Энциклопедический словарь (П) - Ф. Брокгауз
Шрифт:
Интервал:
Закладка:
В. К.
Притвор
Притвор (narJhV) – составляет самую зап. часть храма и обыкновенно отделяется от средней части храма глухой стеной. Эта часть храма соответствует двору ветхозаветной скинии, куда могли входить не только иудеи, но и язычники. В П. христианского храма могли входить не только оглашенные и кающиеся, известные под именем слушающих, но и иудеи (по крайней мере с IV в.), еретики, раскольники и язычники, для слушания слова Божия и поучения. В древности в П. устраивалась крещальня, т. е. купель для крещения. В настоящее время в П. совершаются литии во время всенощного бдения, повечерие, полунощница и оглашение; в П. дается в 40-й день молитва родильнице. Иногда в П. (напр., в монастырях) устраивается трапеза после литургии, подобно тому, как в древности здесь же, вслед за таинством причащения, для всех верующих приготовлялся ужин или вечеря любви.

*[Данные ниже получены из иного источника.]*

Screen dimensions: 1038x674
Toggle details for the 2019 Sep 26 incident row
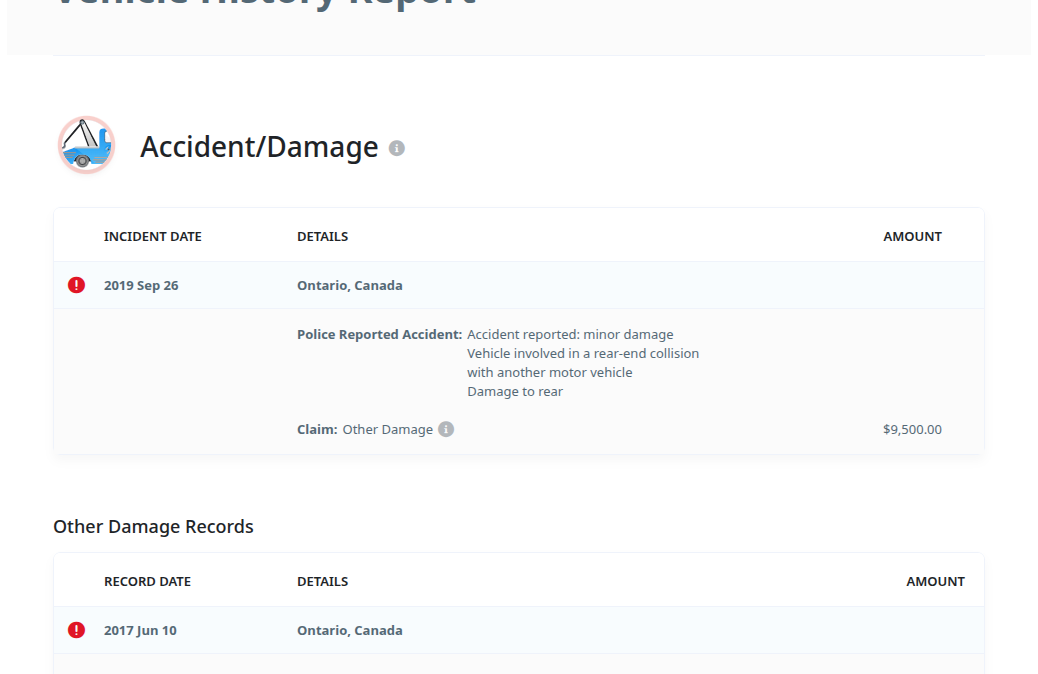141,284
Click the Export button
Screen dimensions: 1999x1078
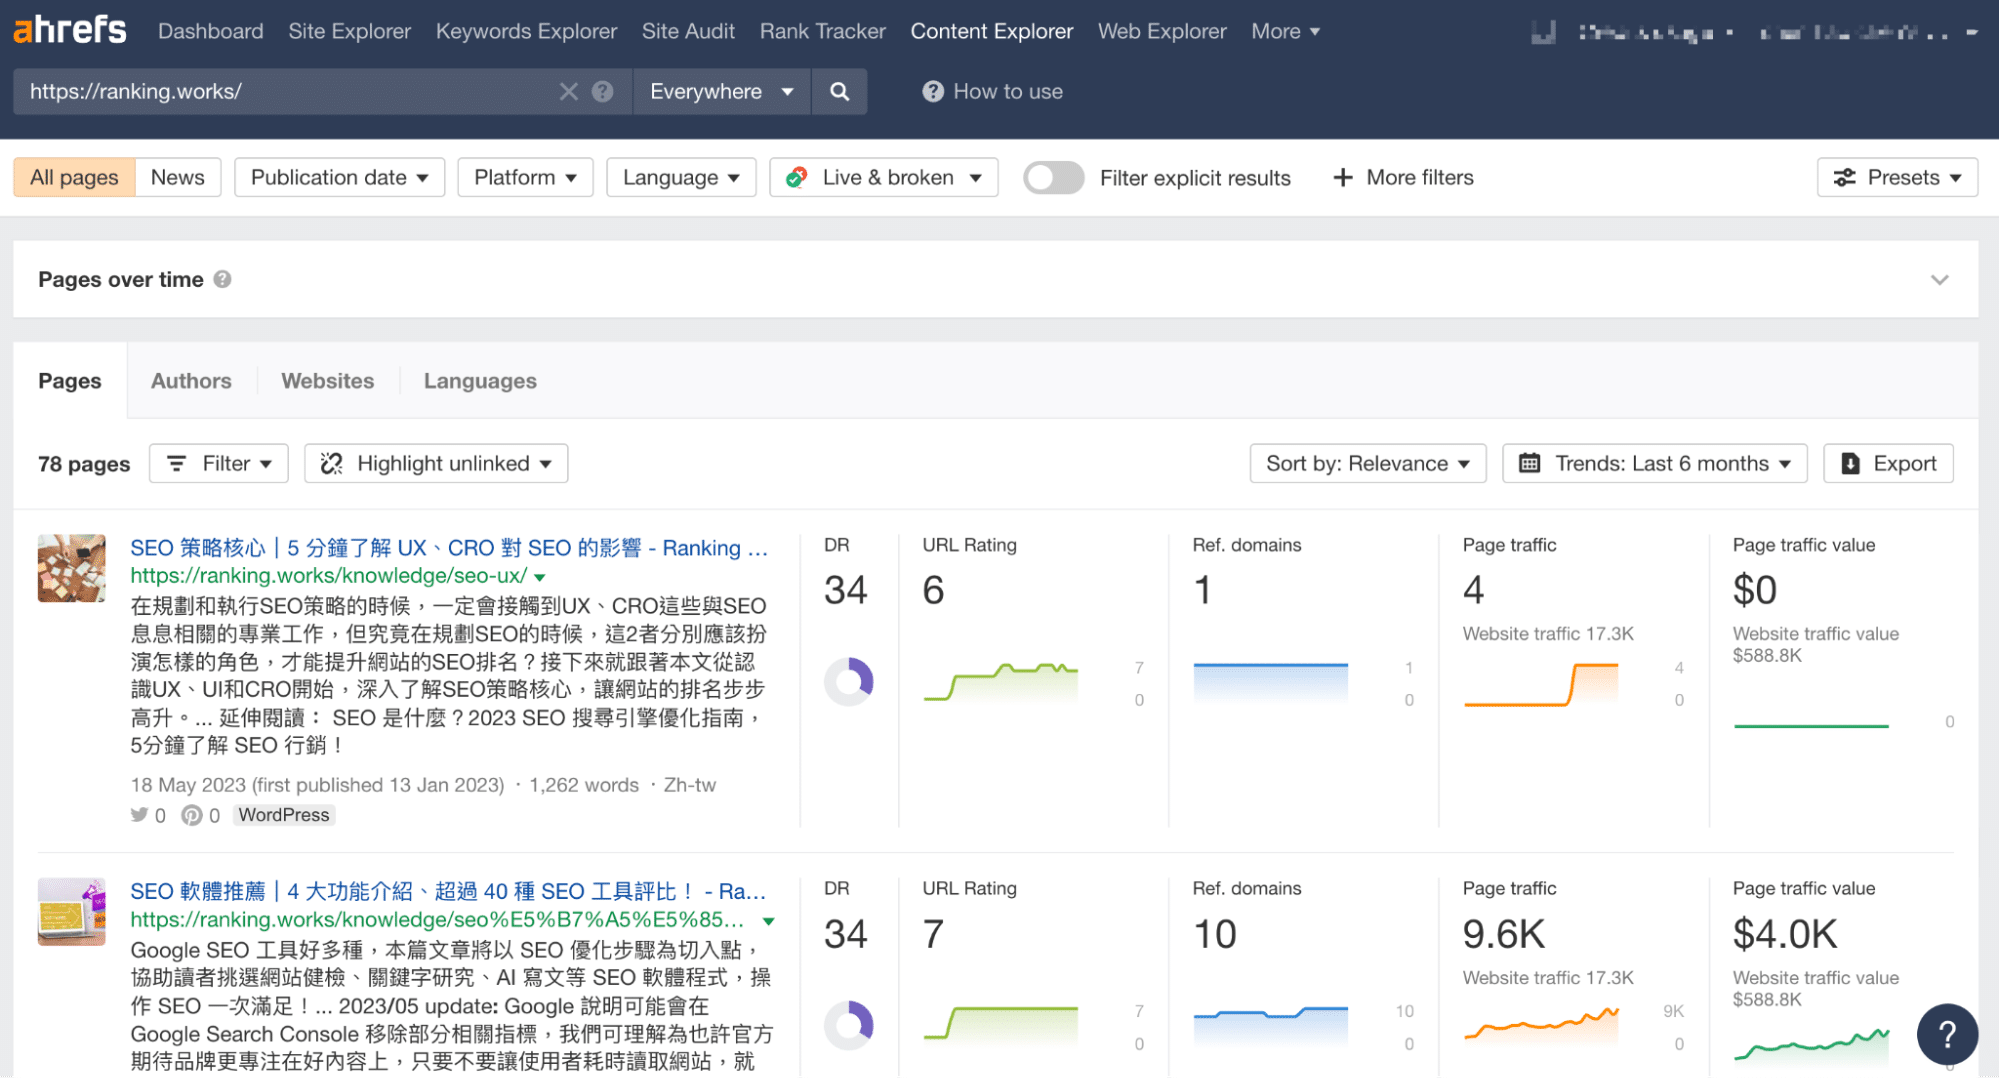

Дозволяется мирянам приносить в П., в день Пасхи, кулич; сыр и яйца для освящения. Ср. архим. Гавриил, «Руководство по литургике или наука о православном богослужении» (Тверь, 1886); П. Лебедев, «Наука о богослужении православной церкви» (М., 1890); прот. К. Никольский, «Пособие к изучению Устава богослужения православной церкви» (СПб., 1888).
Притча
Притча (литер.) – небольшой рассказ аллегорический по форме и нравственнодидактический по цели. К сходной с ней поэтической форме – басне, притча относится так, как алллегория – к поэтическому образу: в то время, как применения образа бесконечно разнообразны, аллегория и П. символизируют, по замыслу автора, лишь одну, вполне определенную идею. Процесс творчества в создании П. противоположен поэтическому. Поэт мыслит образами, которые можно потом перевести в отвлеченные формулы, на язык прозаический; сочинитель П. имеет готовое прозаическое обобщение и лишь одевает эту абстракцию в художественную оболочку индивидуального случая. Движения мысли вперед в создании П. нет: идея делается в новой, образной форме нагляднее, общедоступнее, но не создается вновь, не становится сложнее, развитее. Но это касается только момента индивидуального создания П.: в дальнейшем своем существовании она может применяться к другим случаям, стать иносказательной в более широкой форме, опоэтизироваться: это условие ее жизни, ибо П., пригодная только для одного исключительного случая, исчезает из памяти вместе с ним.
Ар. Г.
Одним из любимых, пользовавшихся большим сочувствием в народе и уважением русских грамотников, религиозно-назидательных чтений в древнерусской письменности была П. Своей искусственностью, более или менее удачным сближением двух разнородных по содержанию понятий и предметов, она удовлетворяла незатейливому вкусу древнерусского грамотника, а своим назиданием, извлекаемым посредством аллегорического объяснения – его религиозным требованиям. Простой народ она увлекала картинностью изложения и занимательными подробностями в развитии ее содержания. Книжники наши усердно списывали восточные апологи, переделывали их, усложняли прибавками и решались даже на собственные опыты в этом роде. П. в древней Руси понималась различно. Под П. разумелась и пословица – «есть же П. и до сего дне,-говорит Нестор.-погибли якоже обры», – и вообще всякое меткое изречение; под П., далее, разумеется и ныне какое-либо несчастье или неожиданный случай. «Эка П. случилась», говорит простолюдин при постигшем его несчастном обстоятельстве, или «век без П. не изживешь» Название П. носило, затем, всякое аллегорическое объяснение какого бы то ни было предмета. В «Сказании от притчей вкратце» мы читаем: «Стоит гора на двух холмех, среди горы кладязь глубок, на верху горы лежат два камени самоцветные, а над ними два лютые льва. Толк. Гора – человек на двух ногах стоит, а камение – очи ясные, а львы лютые – брови черные, а кладязь – гортань и горло». Наконец, под П. в собственном смысле разумеется такой род литературы, в котором под внешними образами предлагается какая-либо мысль, или ряд мыслей догматических или нравственных, с целью нагляднее объяснить их или живее запечатлеть в сердцах читателей. Образцами П. в литературе византийской послужили П. Св. Писания.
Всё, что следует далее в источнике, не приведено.